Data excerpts
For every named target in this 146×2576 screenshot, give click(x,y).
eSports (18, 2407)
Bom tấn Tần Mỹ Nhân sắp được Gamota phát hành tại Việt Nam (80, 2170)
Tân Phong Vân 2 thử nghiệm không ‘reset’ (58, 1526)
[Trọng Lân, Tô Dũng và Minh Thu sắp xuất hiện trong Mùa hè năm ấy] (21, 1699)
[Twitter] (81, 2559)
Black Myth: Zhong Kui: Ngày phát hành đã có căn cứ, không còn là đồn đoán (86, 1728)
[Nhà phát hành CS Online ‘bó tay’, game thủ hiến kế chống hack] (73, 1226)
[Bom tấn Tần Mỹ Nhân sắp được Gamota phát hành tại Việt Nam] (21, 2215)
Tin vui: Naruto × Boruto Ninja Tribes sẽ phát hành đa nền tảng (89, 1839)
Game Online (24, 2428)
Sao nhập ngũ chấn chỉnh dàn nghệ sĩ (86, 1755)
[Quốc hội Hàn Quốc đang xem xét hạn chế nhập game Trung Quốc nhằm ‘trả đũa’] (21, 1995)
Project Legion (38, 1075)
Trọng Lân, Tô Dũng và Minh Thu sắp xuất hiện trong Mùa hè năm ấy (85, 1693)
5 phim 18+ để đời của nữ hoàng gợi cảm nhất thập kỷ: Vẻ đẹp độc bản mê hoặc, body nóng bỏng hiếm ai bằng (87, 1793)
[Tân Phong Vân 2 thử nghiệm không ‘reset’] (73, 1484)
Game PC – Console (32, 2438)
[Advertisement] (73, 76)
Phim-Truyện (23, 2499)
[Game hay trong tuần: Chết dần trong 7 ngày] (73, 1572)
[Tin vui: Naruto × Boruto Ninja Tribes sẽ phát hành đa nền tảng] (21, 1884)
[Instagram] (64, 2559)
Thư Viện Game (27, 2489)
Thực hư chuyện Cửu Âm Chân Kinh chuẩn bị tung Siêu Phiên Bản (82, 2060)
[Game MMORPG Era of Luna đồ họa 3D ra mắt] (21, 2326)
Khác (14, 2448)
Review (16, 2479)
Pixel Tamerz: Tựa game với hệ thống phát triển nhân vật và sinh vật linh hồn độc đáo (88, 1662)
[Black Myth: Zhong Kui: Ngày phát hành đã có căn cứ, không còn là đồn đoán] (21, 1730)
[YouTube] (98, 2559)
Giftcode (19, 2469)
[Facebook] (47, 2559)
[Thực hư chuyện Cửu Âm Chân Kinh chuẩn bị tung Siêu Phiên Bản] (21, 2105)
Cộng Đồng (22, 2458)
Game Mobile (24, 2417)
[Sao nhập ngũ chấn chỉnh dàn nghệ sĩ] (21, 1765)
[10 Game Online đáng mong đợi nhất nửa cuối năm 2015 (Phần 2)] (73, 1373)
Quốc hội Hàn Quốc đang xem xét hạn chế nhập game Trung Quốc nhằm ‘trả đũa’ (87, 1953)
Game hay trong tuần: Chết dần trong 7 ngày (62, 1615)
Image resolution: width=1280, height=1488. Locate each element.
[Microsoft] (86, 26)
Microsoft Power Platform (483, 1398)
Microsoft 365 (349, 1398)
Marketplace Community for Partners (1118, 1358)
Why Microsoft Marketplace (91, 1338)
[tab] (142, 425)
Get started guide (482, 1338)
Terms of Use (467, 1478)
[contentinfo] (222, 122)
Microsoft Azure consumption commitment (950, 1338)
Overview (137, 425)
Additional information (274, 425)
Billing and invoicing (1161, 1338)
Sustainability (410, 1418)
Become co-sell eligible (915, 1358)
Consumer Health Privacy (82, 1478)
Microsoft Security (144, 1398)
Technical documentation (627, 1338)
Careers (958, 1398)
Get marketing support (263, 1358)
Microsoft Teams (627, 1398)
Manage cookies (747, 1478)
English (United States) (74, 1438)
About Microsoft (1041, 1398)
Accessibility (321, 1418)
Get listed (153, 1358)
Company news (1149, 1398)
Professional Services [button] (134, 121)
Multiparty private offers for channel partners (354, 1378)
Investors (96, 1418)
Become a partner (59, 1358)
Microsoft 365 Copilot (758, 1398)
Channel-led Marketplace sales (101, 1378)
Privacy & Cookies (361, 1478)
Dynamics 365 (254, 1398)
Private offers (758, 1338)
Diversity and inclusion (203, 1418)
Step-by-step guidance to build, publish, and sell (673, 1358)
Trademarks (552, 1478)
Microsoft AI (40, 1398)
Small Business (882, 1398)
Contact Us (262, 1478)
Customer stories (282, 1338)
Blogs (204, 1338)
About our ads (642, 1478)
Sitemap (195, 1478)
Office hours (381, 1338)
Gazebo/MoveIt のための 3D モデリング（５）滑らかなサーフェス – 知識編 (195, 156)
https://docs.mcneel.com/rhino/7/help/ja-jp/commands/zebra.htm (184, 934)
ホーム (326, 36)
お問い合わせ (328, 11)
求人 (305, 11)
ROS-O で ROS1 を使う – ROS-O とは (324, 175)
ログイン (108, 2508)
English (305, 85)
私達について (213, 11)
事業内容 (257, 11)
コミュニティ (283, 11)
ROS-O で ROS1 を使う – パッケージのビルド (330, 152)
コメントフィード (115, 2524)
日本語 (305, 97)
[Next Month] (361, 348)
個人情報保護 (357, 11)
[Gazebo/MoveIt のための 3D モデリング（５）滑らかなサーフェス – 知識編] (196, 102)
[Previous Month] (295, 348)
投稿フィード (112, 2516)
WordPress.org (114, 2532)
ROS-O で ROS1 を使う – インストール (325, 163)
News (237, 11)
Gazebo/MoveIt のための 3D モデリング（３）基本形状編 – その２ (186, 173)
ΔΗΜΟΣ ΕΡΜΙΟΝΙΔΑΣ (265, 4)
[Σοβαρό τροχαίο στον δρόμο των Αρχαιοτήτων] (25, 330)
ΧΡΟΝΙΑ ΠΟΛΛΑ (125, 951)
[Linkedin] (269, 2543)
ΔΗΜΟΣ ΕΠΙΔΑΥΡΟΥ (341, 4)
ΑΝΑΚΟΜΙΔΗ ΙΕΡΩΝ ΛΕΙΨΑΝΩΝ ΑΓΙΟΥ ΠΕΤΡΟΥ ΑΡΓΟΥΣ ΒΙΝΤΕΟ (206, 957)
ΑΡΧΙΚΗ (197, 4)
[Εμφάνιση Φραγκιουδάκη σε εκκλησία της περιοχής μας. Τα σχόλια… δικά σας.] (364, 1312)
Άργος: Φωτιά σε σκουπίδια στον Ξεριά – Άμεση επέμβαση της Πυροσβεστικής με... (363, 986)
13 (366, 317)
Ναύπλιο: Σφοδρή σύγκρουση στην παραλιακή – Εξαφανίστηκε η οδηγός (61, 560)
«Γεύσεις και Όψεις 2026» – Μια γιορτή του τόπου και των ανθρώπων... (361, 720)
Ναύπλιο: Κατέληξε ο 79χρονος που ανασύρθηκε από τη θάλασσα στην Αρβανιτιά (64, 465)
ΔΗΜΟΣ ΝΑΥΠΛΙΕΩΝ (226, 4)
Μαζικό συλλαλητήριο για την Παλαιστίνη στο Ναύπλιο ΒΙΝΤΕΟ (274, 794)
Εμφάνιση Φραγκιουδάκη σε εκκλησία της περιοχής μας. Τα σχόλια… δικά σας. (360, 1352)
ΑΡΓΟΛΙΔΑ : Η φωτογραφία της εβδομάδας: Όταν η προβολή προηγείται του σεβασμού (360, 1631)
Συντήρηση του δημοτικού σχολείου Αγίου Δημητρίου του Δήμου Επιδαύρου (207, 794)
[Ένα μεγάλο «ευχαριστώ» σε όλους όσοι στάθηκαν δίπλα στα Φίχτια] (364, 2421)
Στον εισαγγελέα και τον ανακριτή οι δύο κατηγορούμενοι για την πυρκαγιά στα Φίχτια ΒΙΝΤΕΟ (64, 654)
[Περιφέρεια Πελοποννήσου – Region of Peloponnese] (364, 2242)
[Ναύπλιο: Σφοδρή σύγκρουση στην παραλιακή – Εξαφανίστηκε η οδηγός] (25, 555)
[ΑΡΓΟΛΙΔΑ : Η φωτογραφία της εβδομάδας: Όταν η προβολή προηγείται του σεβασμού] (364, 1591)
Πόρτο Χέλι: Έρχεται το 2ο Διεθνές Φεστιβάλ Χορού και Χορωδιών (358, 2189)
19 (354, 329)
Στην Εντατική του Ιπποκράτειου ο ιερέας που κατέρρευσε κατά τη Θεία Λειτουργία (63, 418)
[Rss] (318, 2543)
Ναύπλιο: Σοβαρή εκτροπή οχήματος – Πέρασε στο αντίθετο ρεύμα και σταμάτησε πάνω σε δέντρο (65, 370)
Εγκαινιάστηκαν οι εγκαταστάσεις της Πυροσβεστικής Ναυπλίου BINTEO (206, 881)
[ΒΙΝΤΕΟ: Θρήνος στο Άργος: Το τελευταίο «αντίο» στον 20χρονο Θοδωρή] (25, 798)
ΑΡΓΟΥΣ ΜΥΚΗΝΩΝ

How to complete this task —
Give back exactly the lines above, from the line containing "Ναύπλιο: Κατέληξε ο" through the line containing "Φίχτια] (364, 2421)", with both end lines and nothing more.

Written response —
Ναύπλιο: Κατέληξε ο 79χρονος που ανασύρθηκε από τη θάλασσα στην Αρβανιτιά (64, 465)
ΔΗΜΟΣ ΝΑΥΠΛΙΕΩΝ (226, 4)
Μαζικό συλλαλητήριο για την Παλαιστίνη στο Ναύπλιο ΒΙΝΤΕΟ (274, 794)
Εμφάνιση Φραγκιουδάκη σε εκκλησία της περιοχής μας. Τα σχόλια… δικά σας. (360, 1352)
ΑΡΓΟΛΙΔΑ : Η φωτογραφία της εβδομάδας: Όταν η προβολή προηγείται του σεβασμού (360, 1631)
Συντήρηση του δημοτικού σχολείου Αγίου Δημητρίου του Δήμου Επιδαύρου (207, 794)
[Ένα μεγάλο «ευχαριστώ» σε όλους όσοι στάθηκαν δίπλα στα Φίχτια] (364, 2421)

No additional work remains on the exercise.